Ландыш – ядовитое растение, а его продолжают собирать в пролесках любители трав. Мать Палагина рассказывала, как назвала сына в честь «слезы Божией Матери», в честь легенды о капли крови Святого Георгия. Она увидела в нём токсичность, опасный конваллятоксином, от которого, казалось, страшился умереть даже Гоша.
– Отомри, – пихнул его Дмитрий, – неужто ехать передумал?
– Не дождёшься, – дерзнул шкет, уверенно зашагав вперёд.
– Зайдём в аптеку? – Даниилович схватил Гошу за рукав. – Купим успокоительных в дорогу?
– Зачем они тебе?
– Да нет же, не мне. Тебе.
Проигнорировал, сделал вид, будто бы оглох. И ухом не повёл, лишь бросил укоризненный взгляд, да скрылся за входными дверьми вокзала. Истинный упрямец – Георгий Палагин. Ему претили бойкоты, а сам зачастую ими же и манипулировал. Избегал попасться на словце, а ли окунуться в настоящую проблему? Уж вряд ли просто непросто боялся навредить пилюлями здоровому желудку.

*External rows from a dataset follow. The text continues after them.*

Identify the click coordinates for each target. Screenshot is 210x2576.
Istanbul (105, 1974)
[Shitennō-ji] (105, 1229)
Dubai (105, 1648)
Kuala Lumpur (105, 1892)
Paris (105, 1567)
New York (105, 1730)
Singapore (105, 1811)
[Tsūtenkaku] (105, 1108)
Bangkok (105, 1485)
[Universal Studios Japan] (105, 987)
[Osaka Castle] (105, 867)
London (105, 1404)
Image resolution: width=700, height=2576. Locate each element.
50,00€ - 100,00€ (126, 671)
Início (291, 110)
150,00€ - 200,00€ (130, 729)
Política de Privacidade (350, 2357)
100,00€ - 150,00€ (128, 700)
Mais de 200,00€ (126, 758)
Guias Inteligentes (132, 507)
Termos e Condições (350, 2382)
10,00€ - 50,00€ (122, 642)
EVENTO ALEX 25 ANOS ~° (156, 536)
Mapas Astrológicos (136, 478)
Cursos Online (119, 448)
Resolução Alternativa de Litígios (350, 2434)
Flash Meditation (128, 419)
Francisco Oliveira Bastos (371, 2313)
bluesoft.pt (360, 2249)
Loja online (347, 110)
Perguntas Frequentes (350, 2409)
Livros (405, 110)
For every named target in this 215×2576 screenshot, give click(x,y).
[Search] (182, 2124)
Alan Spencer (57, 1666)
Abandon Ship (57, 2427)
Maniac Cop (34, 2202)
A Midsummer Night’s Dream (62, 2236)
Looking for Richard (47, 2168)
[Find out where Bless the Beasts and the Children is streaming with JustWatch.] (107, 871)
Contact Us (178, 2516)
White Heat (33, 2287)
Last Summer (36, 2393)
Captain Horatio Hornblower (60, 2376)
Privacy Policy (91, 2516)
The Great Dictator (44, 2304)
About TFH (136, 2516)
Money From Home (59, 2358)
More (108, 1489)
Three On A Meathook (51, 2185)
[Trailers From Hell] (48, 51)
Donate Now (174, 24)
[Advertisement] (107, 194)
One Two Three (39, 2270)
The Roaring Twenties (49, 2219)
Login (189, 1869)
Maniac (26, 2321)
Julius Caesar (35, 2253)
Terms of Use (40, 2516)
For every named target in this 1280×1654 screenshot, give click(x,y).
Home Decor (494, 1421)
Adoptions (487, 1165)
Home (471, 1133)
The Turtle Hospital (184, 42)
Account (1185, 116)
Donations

Внутри тёмные стены поглотили тёплый светоч оранжевых светильников. Обуять восторг при виде Москвы сквозь листья, папоротники и вьюны, на редкость сложно. Каждый угол напоминал проход в волшебный мир. Казалось, вот-вот из стены выпрыгнет мальчишка со шрамом на лбу. Но это была всего лишь девушка в чёрной длинной накидке. И всю сказочность, как пеленой инноваций накрыло, едва ли Георгий и Дмитрий зашли в зону дьюти-фри. Неоновые панели, реклама, считки с объявлениями и сувенирные лавки. Только питерская интеллигенция, разодетая в винтаж сохраняла месту фантастический вид. В ребячестве Дозорцев так вдохновился, что даже примету придумал. Если на Ленинградке найти билет с любого другого вокзала, значит, какое место отправления указано, туда и поедешь. У Данииловича целая коллекция скопилась: и Питер, и Томск, и Лаппеенранта, и даже Мариехамн нашёлся. Со всего мира бумажек налетело, а дитя как давай их в карман напихивать.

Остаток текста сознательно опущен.